“…¡A dos de tres caídas, sin límite de tiempooo!”—gritaba el anunciador “El Piloro”, desde el centro del cuadrilátero, marcando el inicio de lo que todos esperaban: una batalla campal. Era la lucha libre en su forma más cruda, una guerra sin reglas en la que todos los luchadores iban por la victoria, donde eran los sillazos, piquetes de ojo, quebradoras y patadas voladoras, parte del espectáculo.
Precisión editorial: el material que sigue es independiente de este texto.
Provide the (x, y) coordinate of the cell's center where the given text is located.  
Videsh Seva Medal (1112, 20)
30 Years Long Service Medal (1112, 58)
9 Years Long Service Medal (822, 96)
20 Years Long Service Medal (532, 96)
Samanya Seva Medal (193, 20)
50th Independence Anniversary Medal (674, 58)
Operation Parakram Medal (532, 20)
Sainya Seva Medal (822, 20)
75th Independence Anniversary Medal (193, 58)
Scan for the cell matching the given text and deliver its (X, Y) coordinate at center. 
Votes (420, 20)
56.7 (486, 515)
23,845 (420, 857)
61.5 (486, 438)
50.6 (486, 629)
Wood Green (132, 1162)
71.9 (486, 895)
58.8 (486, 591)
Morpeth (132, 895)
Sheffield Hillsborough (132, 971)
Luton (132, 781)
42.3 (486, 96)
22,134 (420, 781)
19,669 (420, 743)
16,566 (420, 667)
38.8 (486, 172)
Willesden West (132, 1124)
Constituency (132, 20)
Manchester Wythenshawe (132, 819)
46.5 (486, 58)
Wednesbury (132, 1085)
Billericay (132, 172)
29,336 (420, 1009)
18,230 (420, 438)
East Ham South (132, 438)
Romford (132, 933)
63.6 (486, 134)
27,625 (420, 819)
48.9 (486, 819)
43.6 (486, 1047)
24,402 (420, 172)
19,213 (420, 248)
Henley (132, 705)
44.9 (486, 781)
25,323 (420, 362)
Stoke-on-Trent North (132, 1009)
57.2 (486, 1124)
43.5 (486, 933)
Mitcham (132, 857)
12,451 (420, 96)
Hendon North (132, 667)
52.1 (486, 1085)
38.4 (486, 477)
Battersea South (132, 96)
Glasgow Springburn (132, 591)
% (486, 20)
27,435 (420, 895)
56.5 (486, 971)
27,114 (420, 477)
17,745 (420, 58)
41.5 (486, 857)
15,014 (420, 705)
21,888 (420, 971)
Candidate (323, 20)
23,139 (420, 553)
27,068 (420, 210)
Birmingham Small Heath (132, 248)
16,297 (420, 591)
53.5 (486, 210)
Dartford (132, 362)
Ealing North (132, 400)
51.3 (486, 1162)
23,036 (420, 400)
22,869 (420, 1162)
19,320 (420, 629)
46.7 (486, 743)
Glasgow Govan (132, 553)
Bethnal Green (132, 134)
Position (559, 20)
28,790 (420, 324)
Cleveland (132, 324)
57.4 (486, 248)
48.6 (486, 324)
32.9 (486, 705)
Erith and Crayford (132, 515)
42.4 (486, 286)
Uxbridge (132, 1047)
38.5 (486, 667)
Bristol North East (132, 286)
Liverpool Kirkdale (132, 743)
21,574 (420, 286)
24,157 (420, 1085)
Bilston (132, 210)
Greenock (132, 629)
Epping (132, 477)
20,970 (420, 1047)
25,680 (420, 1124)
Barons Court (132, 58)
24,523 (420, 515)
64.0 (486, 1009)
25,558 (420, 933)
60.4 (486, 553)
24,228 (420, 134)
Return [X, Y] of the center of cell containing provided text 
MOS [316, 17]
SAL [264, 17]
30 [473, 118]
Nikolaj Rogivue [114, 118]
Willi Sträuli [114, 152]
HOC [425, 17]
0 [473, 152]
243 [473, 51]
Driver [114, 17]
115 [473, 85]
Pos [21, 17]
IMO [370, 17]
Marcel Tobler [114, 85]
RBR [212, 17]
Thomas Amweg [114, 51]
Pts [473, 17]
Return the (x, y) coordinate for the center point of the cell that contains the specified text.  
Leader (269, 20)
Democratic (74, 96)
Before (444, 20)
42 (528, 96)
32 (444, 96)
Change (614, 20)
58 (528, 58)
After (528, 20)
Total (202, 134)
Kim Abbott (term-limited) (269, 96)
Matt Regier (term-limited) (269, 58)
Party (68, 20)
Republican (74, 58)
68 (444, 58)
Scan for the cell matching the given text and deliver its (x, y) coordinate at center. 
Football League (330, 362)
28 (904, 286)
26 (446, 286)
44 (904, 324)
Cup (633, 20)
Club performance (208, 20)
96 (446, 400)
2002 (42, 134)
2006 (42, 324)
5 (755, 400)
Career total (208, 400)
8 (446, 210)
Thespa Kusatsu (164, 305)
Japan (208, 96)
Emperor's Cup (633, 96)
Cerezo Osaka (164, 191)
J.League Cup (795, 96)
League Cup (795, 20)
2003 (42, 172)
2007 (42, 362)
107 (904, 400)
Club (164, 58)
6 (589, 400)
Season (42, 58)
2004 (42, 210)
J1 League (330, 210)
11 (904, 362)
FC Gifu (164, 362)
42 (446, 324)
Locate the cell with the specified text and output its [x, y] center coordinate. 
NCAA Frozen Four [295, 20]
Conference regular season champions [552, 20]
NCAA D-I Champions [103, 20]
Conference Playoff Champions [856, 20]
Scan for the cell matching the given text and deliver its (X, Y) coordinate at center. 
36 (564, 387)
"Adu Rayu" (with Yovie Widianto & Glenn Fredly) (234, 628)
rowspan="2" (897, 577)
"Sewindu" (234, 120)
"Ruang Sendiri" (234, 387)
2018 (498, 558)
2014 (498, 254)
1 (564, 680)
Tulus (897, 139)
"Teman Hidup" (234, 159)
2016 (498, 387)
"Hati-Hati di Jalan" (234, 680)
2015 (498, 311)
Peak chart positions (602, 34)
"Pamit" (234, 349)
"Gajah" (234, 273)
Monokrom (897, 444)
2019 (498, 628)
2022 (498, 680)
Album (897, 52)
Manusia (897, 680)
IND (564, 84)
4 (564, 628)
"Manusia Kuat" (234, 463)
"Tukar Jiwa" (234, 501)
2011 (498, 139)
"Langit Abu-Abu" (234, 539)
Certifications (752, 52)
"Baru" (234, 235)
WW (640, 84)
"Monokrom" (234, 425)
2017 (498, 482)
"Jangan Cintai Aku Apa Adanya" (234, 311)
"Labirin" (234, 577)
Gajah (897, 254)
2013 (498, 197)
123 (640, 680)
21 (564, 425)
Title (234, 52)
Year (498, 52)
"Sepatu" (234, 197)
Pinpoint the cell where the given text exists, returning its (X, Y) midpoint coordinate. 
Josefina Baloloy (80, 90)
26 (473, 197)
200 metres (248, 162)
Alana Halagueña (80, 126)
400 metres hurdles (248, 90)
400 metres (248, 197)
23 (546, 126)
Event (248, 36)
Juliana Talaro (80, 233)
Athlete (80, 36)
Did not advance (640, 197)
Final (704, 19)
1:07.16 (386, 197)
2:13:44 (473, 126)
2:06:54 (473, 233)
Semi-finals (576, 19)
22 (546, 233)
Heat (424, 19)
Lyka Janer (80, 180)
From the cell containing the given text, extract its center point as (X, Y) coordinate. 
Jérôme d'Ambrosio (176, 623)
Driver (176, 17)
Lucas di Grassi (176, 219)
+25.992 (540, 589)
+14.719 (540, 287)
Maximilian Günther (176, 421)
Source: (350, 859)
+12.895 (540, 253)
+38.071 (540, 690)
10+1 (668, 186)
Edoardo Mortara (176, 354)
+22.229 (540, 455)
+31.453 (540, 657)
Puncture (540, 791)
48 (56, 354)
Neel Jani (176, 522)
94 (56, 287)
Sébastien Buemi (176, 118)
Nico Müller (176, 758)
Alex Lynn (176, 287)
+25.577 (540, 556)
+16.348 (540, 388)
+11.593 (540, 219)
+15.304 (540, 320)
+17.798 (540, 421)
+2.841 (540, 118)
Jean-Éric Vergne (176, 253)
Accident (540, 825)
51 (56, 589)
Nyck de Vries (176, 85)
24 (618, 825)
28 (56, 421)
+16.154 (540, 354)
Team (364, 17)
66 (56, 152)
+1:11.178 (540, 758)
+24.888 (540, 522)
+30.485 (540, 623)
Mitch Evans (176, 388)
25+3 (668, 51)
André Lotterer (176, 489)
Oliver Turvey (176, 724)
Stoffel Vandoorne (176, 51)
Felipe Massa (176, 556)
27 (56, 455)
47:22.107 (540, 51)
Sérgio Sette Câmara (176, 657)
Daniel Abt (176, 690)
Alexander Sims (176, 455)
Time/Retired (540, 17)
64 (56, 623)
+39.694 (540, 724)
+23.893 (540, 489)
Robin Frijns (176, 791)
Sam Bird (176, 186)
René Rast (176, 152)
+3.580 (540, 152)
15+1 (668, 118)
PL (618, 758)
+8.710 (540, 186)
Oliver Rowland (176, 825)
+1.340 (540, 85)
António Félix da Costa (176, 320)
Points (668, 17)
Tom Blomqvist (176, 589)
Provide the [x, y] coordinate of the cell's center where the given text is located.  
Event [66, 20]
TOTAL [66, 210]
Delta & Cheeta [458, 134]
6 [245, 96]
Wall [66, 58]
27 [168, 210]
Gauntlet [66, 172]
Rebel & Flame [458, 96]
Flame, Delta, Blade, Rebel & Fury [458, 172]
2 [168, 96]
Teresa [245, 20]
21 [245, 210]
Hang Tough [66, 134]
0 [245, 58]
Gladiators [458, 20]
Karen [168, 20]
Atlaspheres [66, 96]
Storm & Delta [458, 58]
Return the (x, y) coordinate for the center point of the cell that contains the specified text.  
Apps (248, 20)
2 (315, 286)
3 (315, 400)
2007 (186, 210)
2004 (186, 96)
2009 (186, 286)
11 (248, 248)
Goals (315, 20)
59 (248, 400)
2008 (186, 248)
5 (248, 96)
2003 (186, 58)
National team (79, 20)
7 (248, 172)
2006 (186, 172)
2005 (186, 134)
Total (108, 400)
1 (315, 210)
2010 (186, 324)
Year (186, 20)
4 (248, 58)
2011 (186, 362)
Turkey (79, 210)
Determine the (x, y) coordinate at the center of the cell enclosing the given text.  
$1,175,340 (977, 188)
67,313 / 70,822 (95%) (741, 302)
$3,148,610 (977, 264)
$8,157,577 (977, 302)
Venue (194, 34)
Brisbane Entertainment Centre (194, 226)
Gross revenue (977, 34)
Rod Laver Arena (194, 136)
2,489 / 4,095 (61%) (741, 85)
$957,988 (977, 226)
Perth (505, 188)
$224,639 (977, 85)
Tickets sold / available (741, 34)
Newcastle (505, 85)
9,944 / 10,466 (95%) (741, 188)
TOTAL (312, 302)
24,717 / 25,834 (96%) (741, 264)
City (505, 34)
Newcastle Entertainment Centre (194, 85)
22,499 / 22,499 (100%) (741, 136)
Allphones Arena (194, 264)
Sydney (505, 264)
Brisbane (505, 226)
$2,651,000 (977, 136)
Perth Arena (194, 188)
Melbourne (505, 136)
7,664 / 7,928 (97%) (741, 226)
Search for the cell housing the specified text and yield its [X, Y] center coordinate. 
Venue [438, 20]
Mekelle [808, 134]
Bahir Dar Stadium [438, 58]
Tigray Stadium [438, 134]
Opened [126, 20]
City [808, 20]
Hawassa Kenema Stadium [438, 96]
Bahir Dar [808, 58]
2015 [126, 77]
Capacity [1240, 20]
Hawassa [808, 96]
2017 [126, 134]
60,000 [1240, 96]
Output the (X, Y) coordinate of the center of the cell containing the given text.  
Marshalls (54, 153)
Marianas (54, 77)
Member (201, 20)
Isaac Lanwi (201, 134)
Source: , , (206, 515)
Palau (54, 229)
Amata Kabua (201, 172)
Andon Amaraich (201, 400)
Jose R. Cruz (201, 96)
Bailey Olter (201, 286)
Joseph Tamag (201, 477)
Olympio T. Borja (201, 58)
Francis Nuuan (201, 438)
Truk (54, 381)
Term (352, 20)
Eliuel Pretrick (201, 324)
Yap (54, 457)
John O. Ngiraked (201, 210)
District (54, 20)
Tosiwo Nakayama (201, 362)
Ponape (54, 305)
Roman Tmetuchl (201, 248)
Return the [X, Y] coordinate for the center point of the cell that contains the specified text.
Dentro y fuera del ring, los gladiadores se lanzaban con todo, mientras la multitud enardecida gritaba con fervor, clamando por su luchador favorito, exigiendo la máxima prueba de brutalidad: “¡QUEREMOS VER SANGRE!”

Aquellos combates eran sin duda parte del imaginario colectivo, un escape donde la violencia se convertía en espectáculo, y los héroes y villanos luchaban frente a miles de almas ansiosas por ver quién se impondría. Pero hoy, las batallas han tomado otro rostro. En lugar de la lucha libre, son las calles las que se han convertido en ring, donde los combates no son entre rudos y técnicos, sino entre “chapitos” y “mayos,” los dos cárteles que se disputan las plazas en un enfrentamiento tan real como mortal. La violencia, que alguna vez fue entretenimiento, ahora se desborda en una realidad mucho más oscura y peligrosa, con balaceras y caos reemplazando el rugido del público y las reglas del encordado.
Lo que antes era una batalla de máscaras y cabelleras mediante acrobacias, hoy es un enfrentamiento siniestro que deja tras de sí una estela de miedo y destrucción, una lucha campal sin referís de por medio, en la que todos quisiéramos que no hubiera víctimas espectadores.